Instructions for the task: Look through the listing below and report every line that contains "screenshot".

Extracted records:
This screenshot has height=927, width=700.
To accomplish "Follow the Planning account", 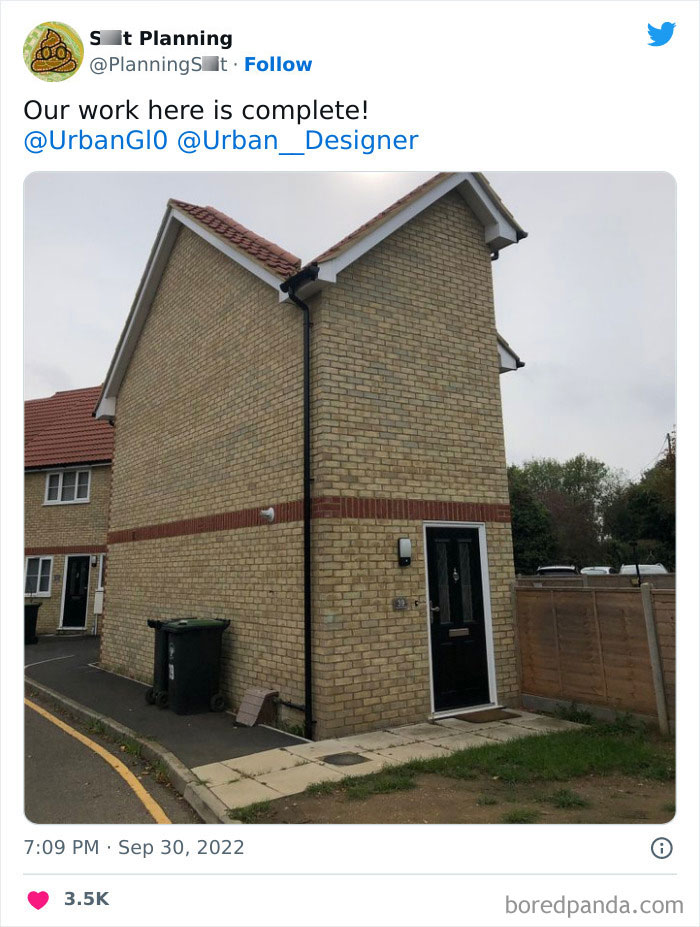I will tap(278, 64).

==

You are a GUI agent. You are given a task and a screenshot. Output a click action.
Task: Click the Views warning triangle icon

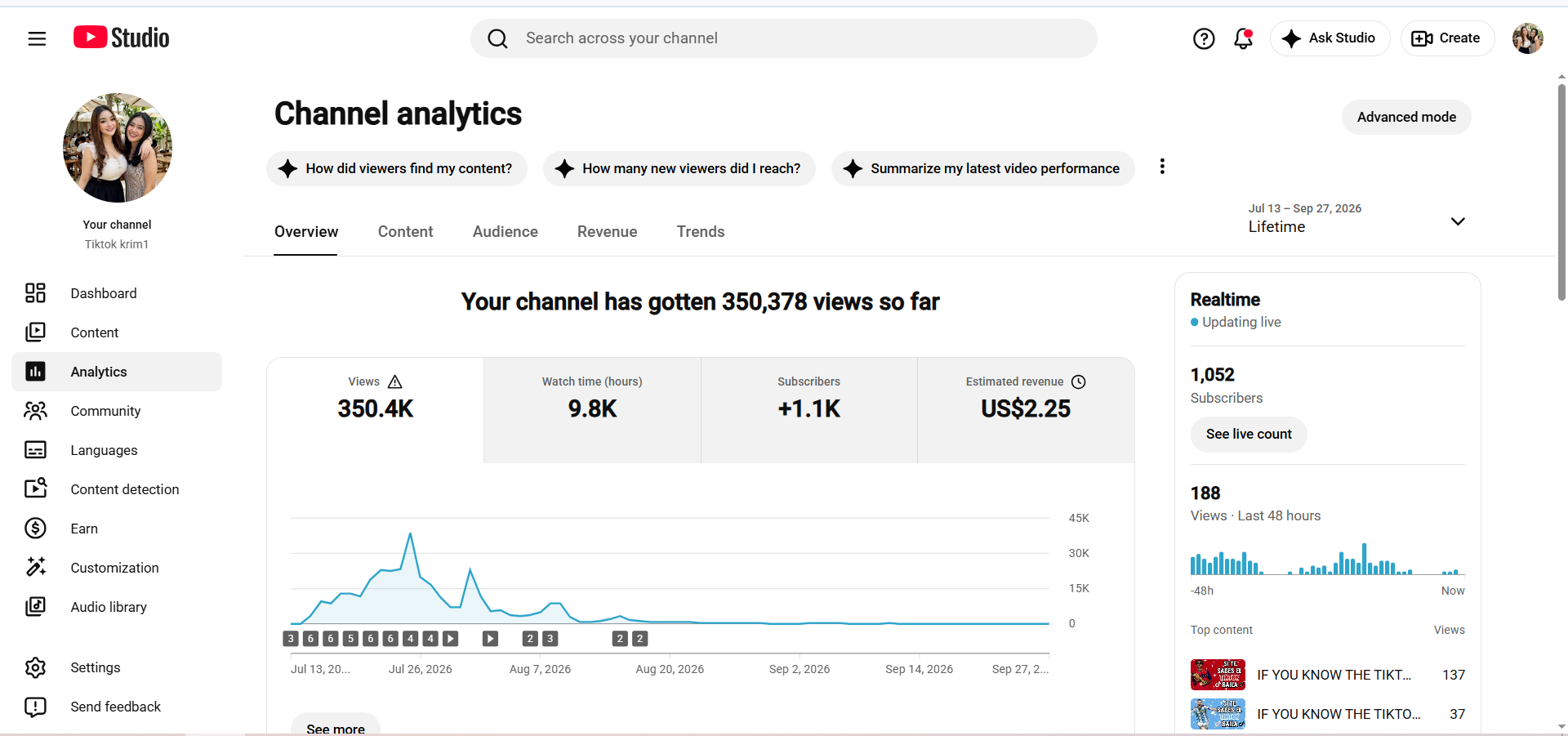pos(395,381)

Answer to this exercise:
This screenshot has height=927, width=700.
You are a GUI agent. You are given a task and a screenshot. Output a click action.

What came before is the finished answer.